Exercise |
Report each line below that carries the word "Given".

==========

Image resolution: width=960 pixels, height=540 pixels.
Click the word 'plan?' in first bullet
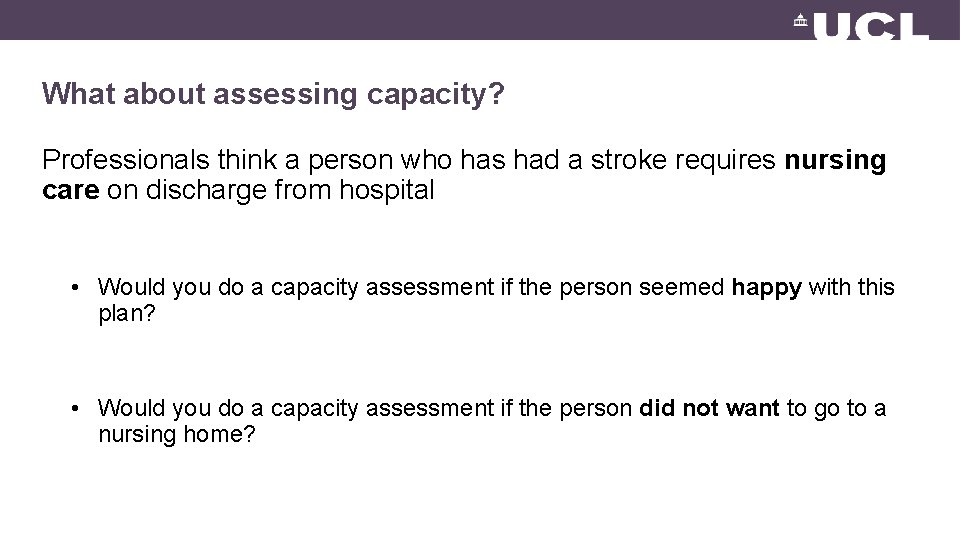click(x=127, y=314)
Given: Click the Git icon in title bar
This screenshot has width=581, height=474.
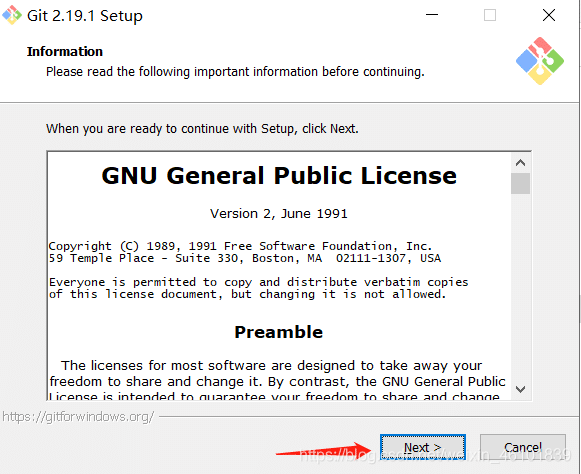Looking at the screenshot, I should tap(12, 15).
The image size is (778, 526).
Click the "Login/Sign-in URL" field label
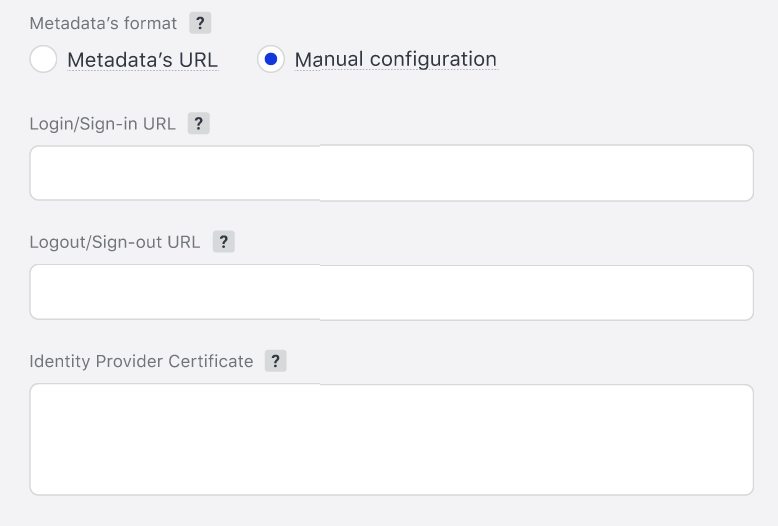pyautogui.click(x=103, y=124)
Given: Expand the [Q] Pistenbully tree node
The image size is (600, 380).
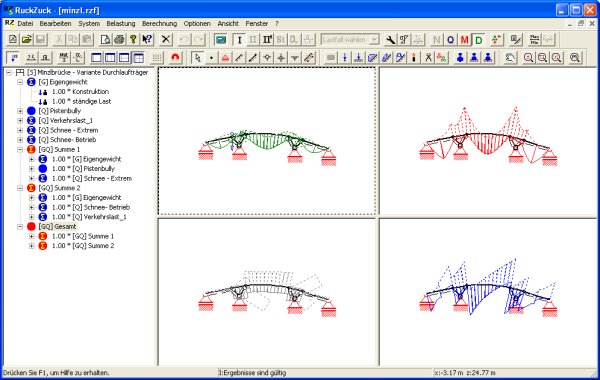Looking at the screenshot, I should pos(20,111).
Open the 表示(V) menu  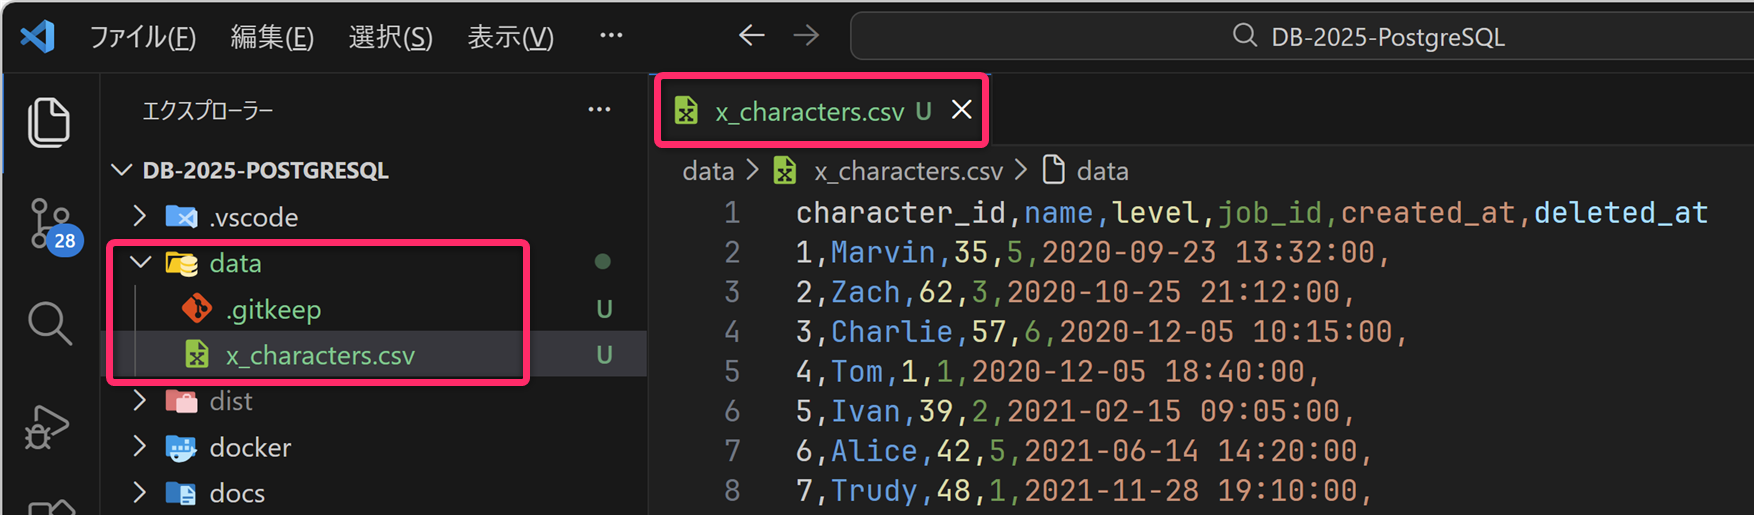point(510,37)
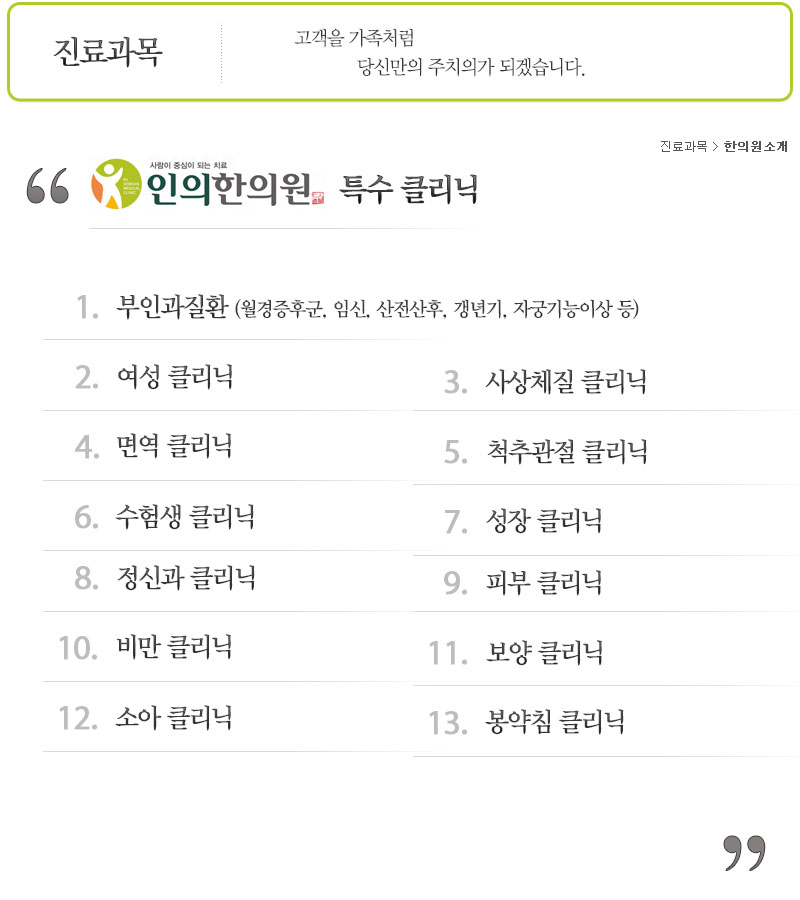Select 피부 클리닉
The image size is (800, 900).
pyautogui.click(x=543, y=583)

==========

Expected answer |
Given: Click the Git icon in title bar
Given: Expand the [Q] Pistenbully tree node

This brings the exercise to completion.